Cosa dovrebbe insegnarci allora il male?

«Anzitutto che esiste in noi una capacità di superare eventi traumatici e difficoltà o in ogni caso che dobbiamo tentare di costruirla, di "verticalizzarci", di levarci e diventare attori delle nostre storie. È esattamente questo il senso della parola responsabilità: la capacità di apportare una risposta, di ritrovare la parola rispetto alla propria storia e di non restare nel silenzio tipico della vittima. L’essere muto, in ebraico, si scrive proprio come la parola violenza. Se il restare in silenzio e la violenza hanno la medesima radice, il ritorno alla parola è una chiave per liberarsene».

La vostra capacità esegetica mostra la fecondità universale della lettura della Bibbia per la cultura attuale. Perché spesso il mondo intellettuale contemporaneo non vuole ascoltare la voce delle religioni?

«Non so se questo sia vero. Direi che la società "laica" si fida sempre meno di quello che le voci religiose possono offrire come lettura del mondo. E da questo punto di vista la società può anche non avere tutti i torti. Per dirla in altre parole direi che nella teoria una società ha torto a misconoscere il messaggio apportato dalle religioni, dai testi e dalle sapienze antiche. Nella pratica, spesso ha ragione quando una voce religiosa non conosce altro se il conservatorismo o pensa di detenere una verità egemonica. Le nostre tradizioni religiose possono insegnarci a porre le domande, ma troppo spesso ci fanno credere che possono rispondervi in via definitiva. Il contrario della conoscenza non è mai l’ignoranza, ma la certezza chiusa in se stessa».

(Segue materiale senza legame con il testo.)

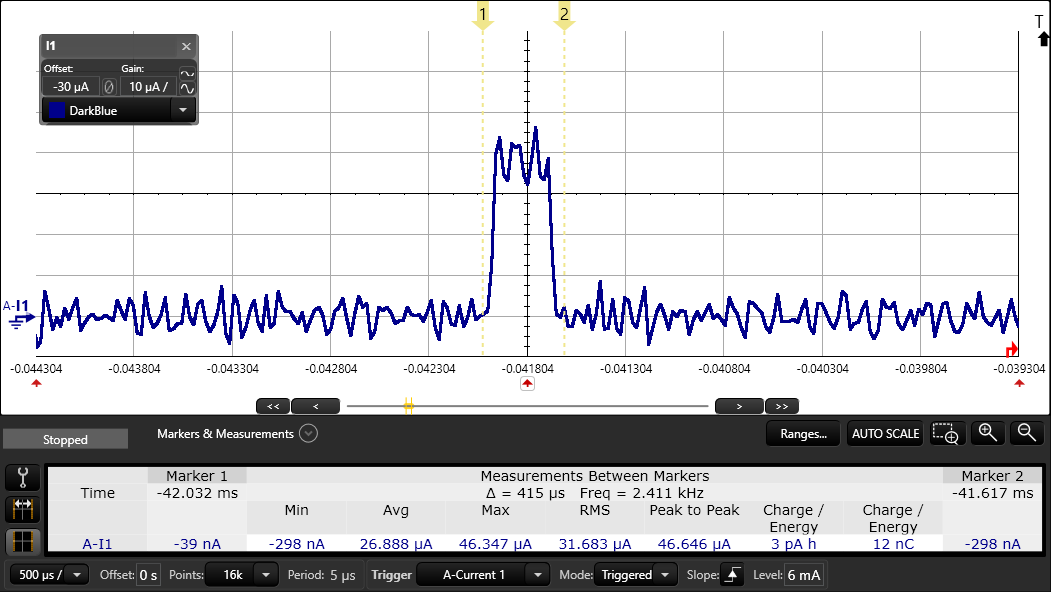Expand the Markers & Measurements chevron
Image resolution: width=1051 pixels, height=592 pixels.
tap(308, 434)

La sua lettura esegetica smaschera il pregiudizio laicista secondo il quale la Bibbia è contraria alla sessualità. Quale visione di tale dimensione hanno i testi della Scrittura?

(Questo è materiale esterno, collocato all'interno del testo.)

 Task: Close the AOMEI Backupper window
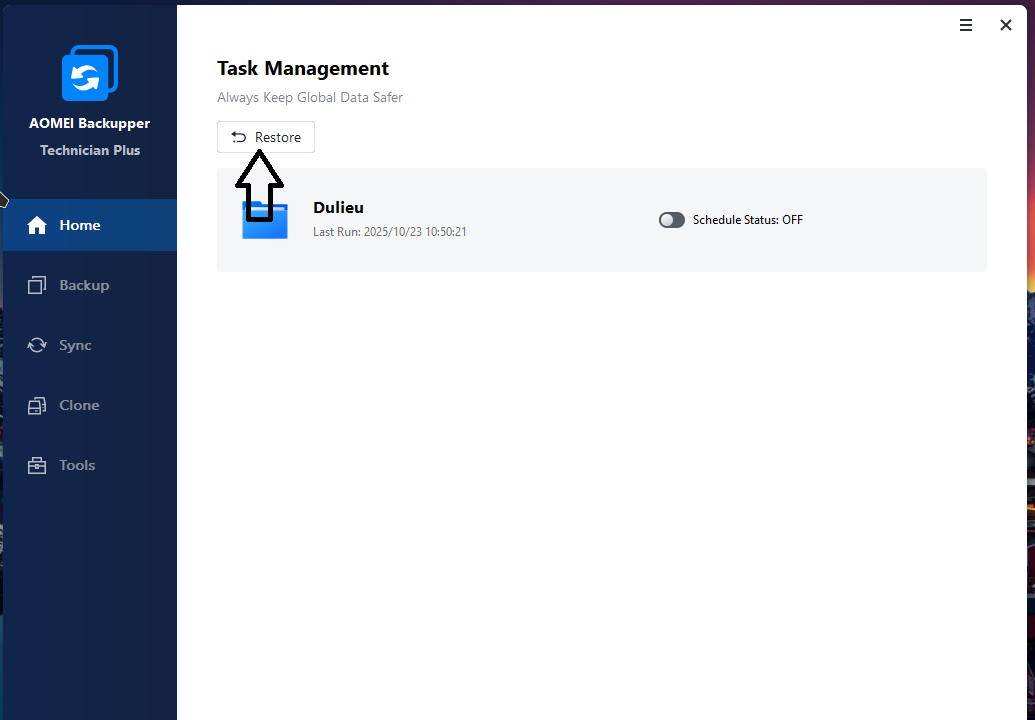click(x=1006, y=26)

«La tradizione rabbinica non è per nulla ascetica. Al contrario afferma che dovremo rendere conto di quello che abbiamo fatto quando non avevamo il diritto di farlo, ma anche di quello che non abbiamo fatto quando si aveva il diritto di farlo. In pratica, l’eccesso di zelo o l’ascesi sono cose un po’ sospette, secondo i rabbini. Essi pensavano che la sessualità dice qualcosa della trascendenza, del suo posto nelle nostre vive, ovvero la possibilità di essere in relazione con un al di là di noi. Esistono nel Talmud magnifici racconti sulla sessualità dei saggi. Una storia famosa racconta che un giorno uno studente si nasconde sotto il letto di suo padre mentre questo è in intimità con la moglie. Quando il maestro se ne rende conto dice all’allievo: "Esci di qui, questo non si fa". E l’allievo risponde: "Ma insomma, anche questo è la Torah e io devo impararla". Cosa significa questa storia? La vita amorosa testimonia la grandezza e la sacralità delle nostre vite. Forse è proprio qui che incontriamo il divino».